An exact transcription of every entry is required, with the images left out.

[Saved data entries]
........

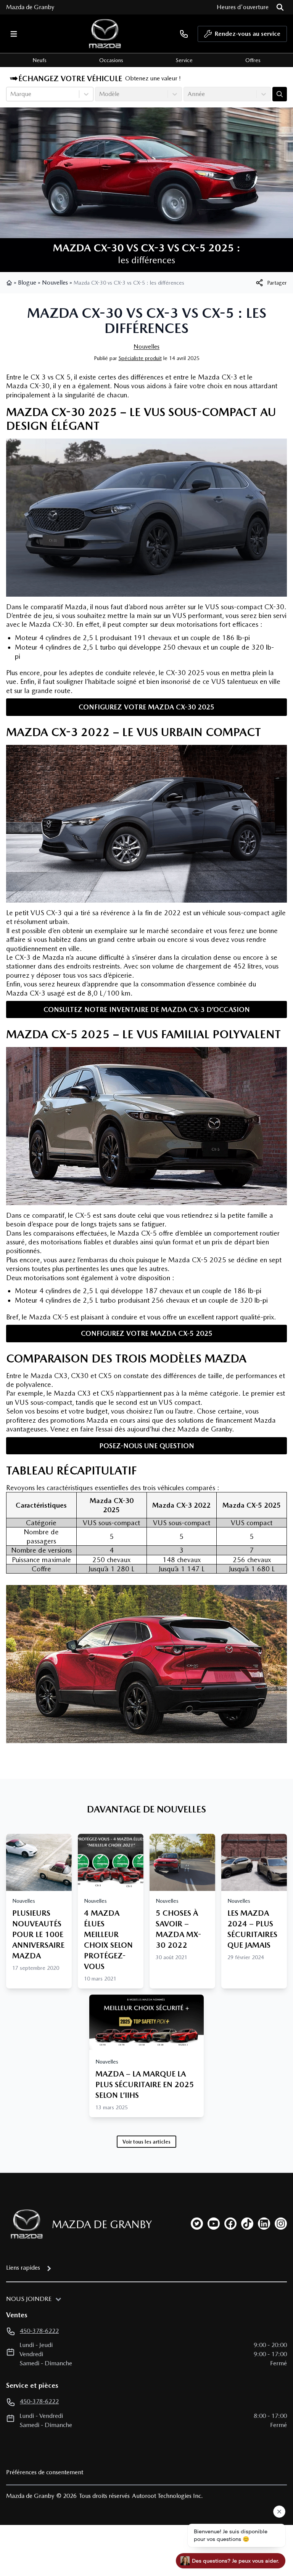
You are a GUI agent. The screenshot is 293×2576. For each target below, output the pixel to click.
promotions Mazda (79, 1420)
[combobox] (11, 94)
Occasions (111, 60)
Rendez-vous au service (247, 33)
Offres (253, 60)
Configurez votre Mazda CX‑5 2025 (147, 1333)
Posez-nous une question (146, 1446)
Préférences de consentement (44, 2472)
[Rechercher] (280, 7)
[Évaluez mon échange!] (279, 94)
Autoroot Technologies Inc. (167, 2495)
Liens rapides (23, 2267)
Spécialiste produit (140, 358)
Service (184, 60)
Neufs (39, 60)
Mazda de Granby (30, 7)
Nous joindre (29, 2298)
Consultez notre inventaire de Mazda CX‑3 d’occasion (146, 1009)
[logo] (105, 33)
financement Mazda (246, 1420)
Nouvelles (55, 282)
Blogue (27, 282)
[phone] (184, 34)
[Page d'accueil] (10, 283)
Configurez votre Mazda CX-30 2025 (146, 707)
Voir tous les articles (146, 2142)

........

- ANSWER FOR THIS EXERCISE:
You are a GUI agent. The screenshot is 293×2576. For each target below, output the pixel to click.
promotions Mazda (79, 1420)
[combobox] (11, 94)
Occasions (111, 60)
Rendez-vous au service (247, 33)
Offres (253, 60)
Configurez votre Mazda CX‑5 2025 (147, 1333)
Posez-nous une question (146, 1446)
Préférences de consentement (44, 2472)
[Rechercher] (280, 7)
[Évaluez mon échange!] (279, 94)
Autoroot Technologies Inc. (167, 2495)
Liens rapides (23, 2267)
Spécialiste produit (140, 358)
Service (184, 60)
Neufs (39, 60)
Mazda de Granby (30, 7)
Nous joindre (29, 2298)
Consultez notre inventaire de Mazda CX‑3 d’occasion (146, 1009)
[logo] (105, 33)
financement Mazda (246, 1420)
Nouvelles (55, 282)
Blogue (27, 282)
[phone] (184, 34)
[Page d'accueil] (10, 283)
Configurez votre Mazda CX-30 2025 (146, 707)
Voir tous les articles (146, 2142)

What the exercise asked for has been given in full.